Mieliśmy w ogrodzie takie duże świece na komary w plastikowych kubkach na metrowym kijku wbitym w ziemię. Świeca się wypaliła, więc ja sru, plastikowy kubek na badylku w ogień. Plastik szybko się podpalił, więc miałem pochodnię i dużo frajdy.
Nagle kawałek płynnego już plastiku spadł mi na dłoń, w której trzymałem pochodnię. Zacząłem krzyczeć i machać ręką jak szalony, byle schłodzić oparzenie.
Brat nagle powiedział, że jest już zmęczony i idzie do domu. Ręka przestała mnie parzyć, więc zgasiłem ogień i poszedłem za nim.
W domu się okazało, że machając ręką z pochodnią faktycznie schłodziłem swoje oparzenie, jednak plastik poleciał też na całe przedramię brata, a on, żeby nie było mi przykro, nie powiedział mi nic.
Podobno kiedy mama spytała się go co się stało, powiedział "Tylko nie krzycz na Marcina".
Do dziś jestem w szoku, że tak się zachował, mimo wieku może 10 lat. Ale wstyd mnie pali, kiedy widzę jego bliznę.
Pamiętajcie! Rodzeństwo to największy skarb!
Fajnego masz brata! Mój na mnie naskrżył, gdy obroniłam go przed innym chłopakiem. Męska duma już od najmłodszych lat haha
Siostra obroniła brata przed jakimś chłopakiem? Ciekawie.. xD
No cóż... mój brat był przez innego chłopaka przyduszany, a ja go kopnęłam w ucho. Od razu odleciał, a ja z bratem uciekliśmy do domu.
ała... :( Wiem jak to parzy :(
Moja szczególnie :)
Jak ja jej nienawidzę :)
Znam ten ból 😯 mam bliznę pod kolanem po zabawie z plastikiem i ogniskiem ( ale piromania mi nie przeszła :p ).

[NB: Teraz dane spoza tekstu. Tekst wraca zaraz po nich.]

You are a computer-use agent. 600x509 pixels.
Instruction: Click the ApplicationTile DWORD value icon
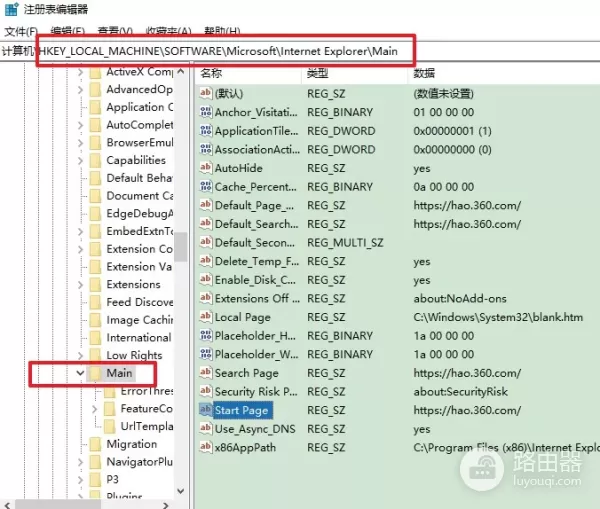coord(206,131)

Gratulacje dla brata za postawę!
Jak zwykł mawiać mój historyk: "Starsze rodzeństwo to dar Boży" :D
Pozdrawiam moją siostrę 😁
Zazdroszcze brata.
Mam starsze rodzenstwo, ale w dziecinstwie zawsze na mnie skarzyli mamie, a ja jak zawsze cos przeskrobali to ich bronilam bo nie chcialam by mama na nich krzyczala, ahhh:D
o mój Boże jaki kochany. A wczoraj w moim miescie 2 braci (3 i 4 lata) wyszli razem w kapciach na plac zabaw w centrum miasta. 3 latek sie znalazł przemarzniętny na kość, a 4 latek utonął w małym oczku wodnym przed domem czyjejś posesji... tuz obok domu. Nie mogę przestać o tym myśleć, szczególnie jak czytam takie wyznania o kochającym się rodzeństwie. Sorry za te żale, ale nie mogę sobie poradzić. [+]
Wiecie, nie każde rodzeństwo jest takie cudowne...

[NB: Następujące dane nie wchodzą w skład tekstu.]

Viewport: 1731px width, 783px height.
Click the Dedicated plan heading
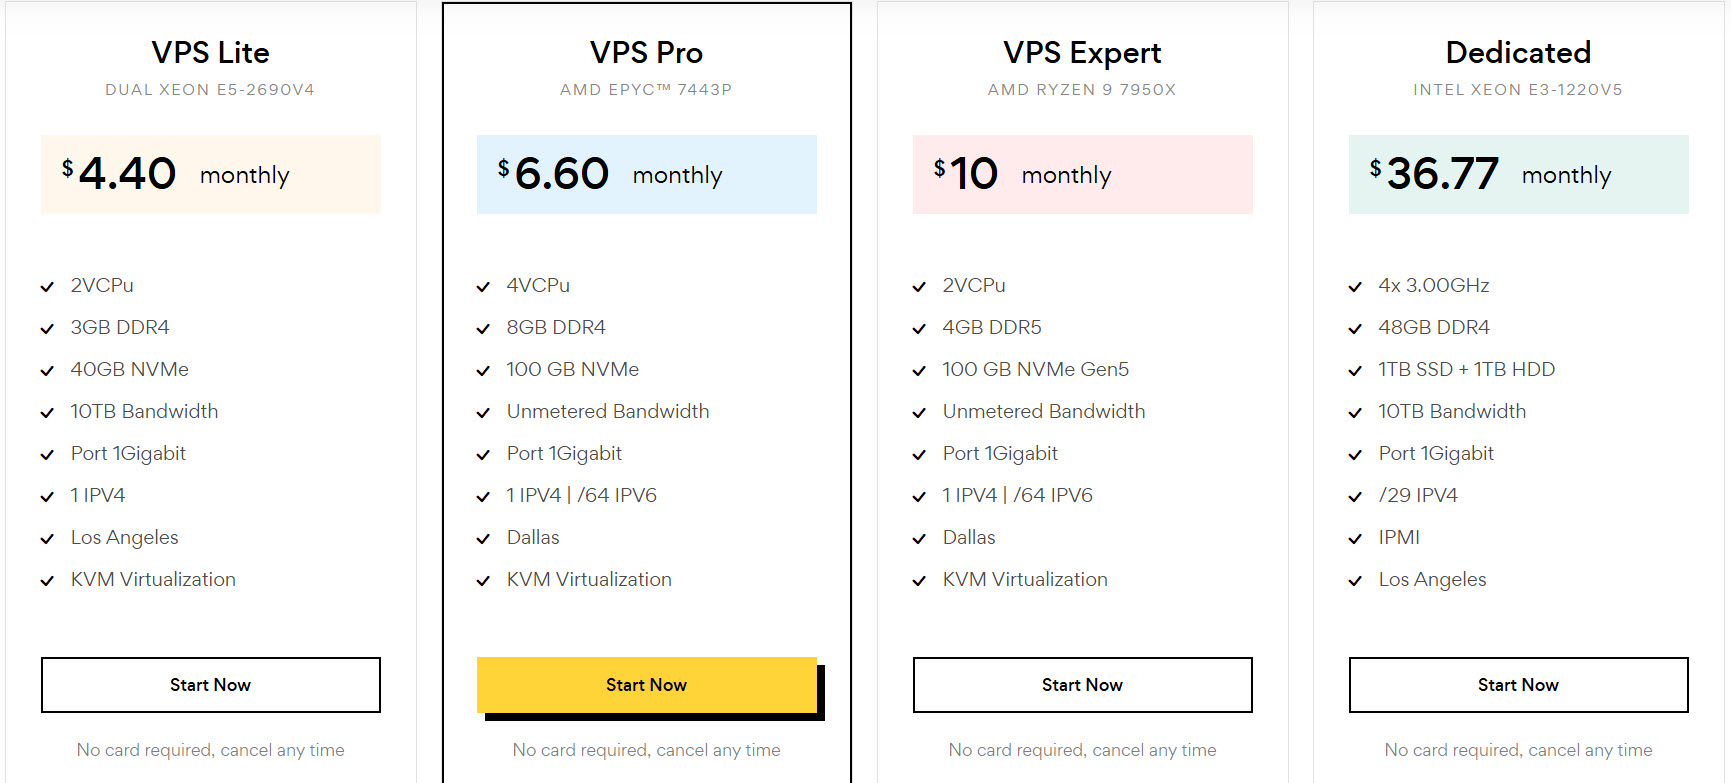point(1518,52)
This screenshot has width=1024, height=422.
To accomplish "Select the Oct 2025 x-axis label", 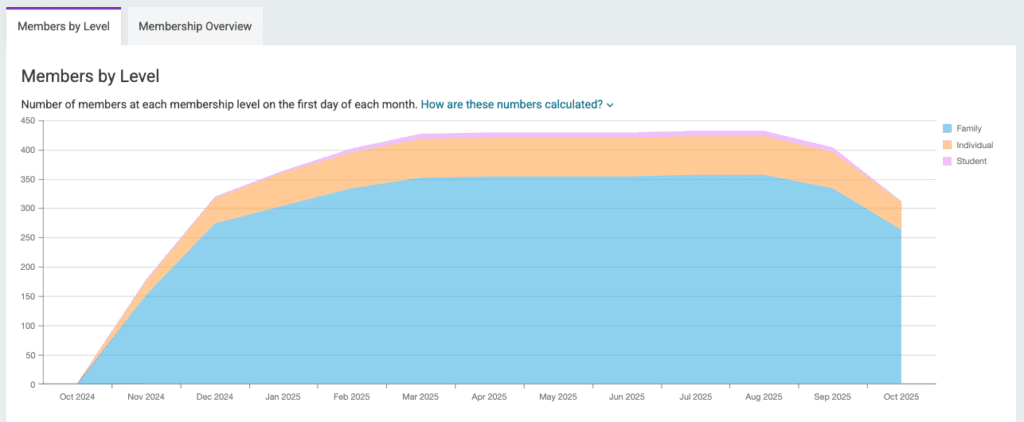I will pyautogui.click(x=901, y=398).
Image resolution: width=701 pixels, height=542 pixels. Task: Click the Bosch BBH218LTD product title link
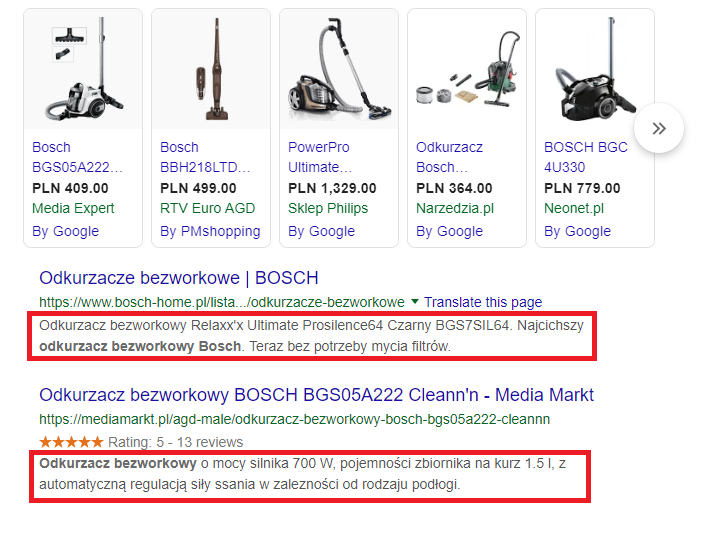pyautogui.click(x=206, y=157)
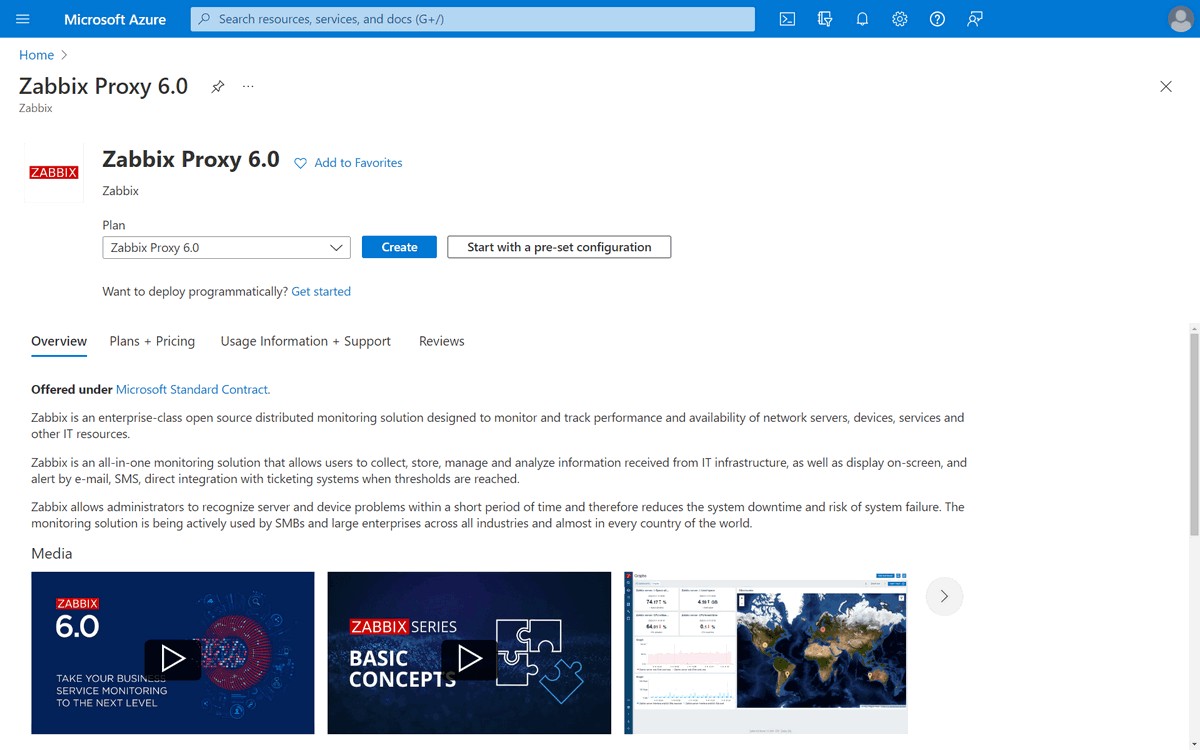Open the Microsoft Standard Contract link
1200x750 pixels.
[191, 389]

moja 4lata mlodsza siostra jest bardzo "twarda baba" (totalne przeciwienstwo mnie bo ja na kazdym kroku ryczalam). ile razy bylo tak ze rozciela calego palca i nic nikomu nie powiedziala, a gdy ja to zauwazalam to lecialam do rodzicow "nakablowac" ale raczej chodzilo mi o jej zdrowie.

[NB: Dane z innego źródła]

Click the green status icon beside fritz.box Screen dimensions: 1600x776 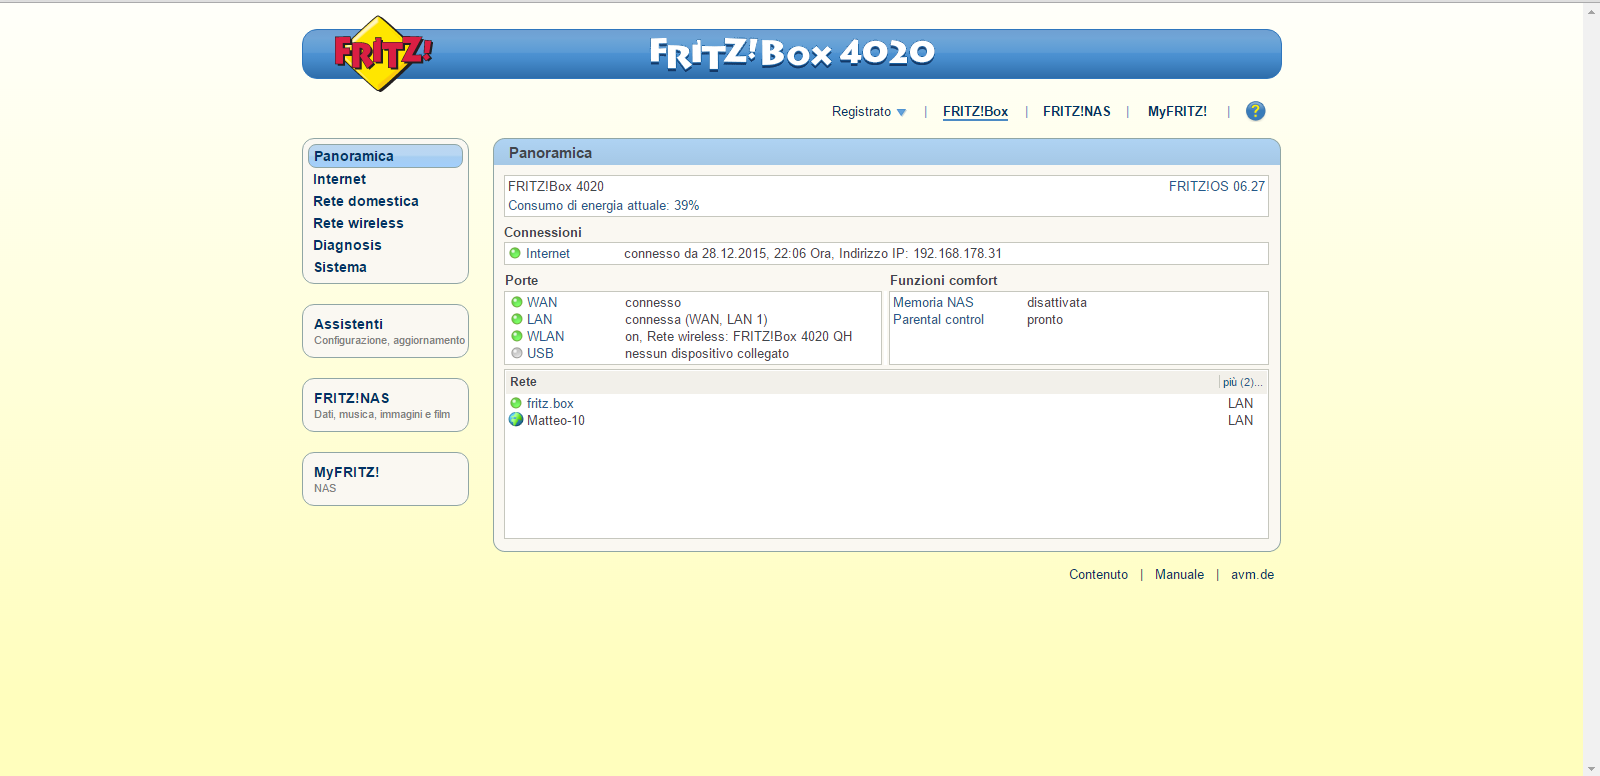pyautogui.click(x=516, y=403)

jedna z takich historii jest ta gdy w wieku 6 lat zlamala sobie reke, rodzicow nie bylo w domu a osoba ktora wymyslila glupia zabawe bylam ja. gdy wrocili a moja siostra jak nigdy lezala w lozku pod kocem byli bardzo zdziwieni bo cos przeciez nie gralo. po jakims czasie gdy mama stwierdzila ze ma zlamana reke zawiozla ja do szpitala. a tam gdy Pani pielegniarka zakladala jej gips i procz tego ze gdzies jej ten gips kapnal moja siostra zwymiotowala i z wielkim oburzeniem wypalila: ze Pani Doktor wybrudzila jej spodnie.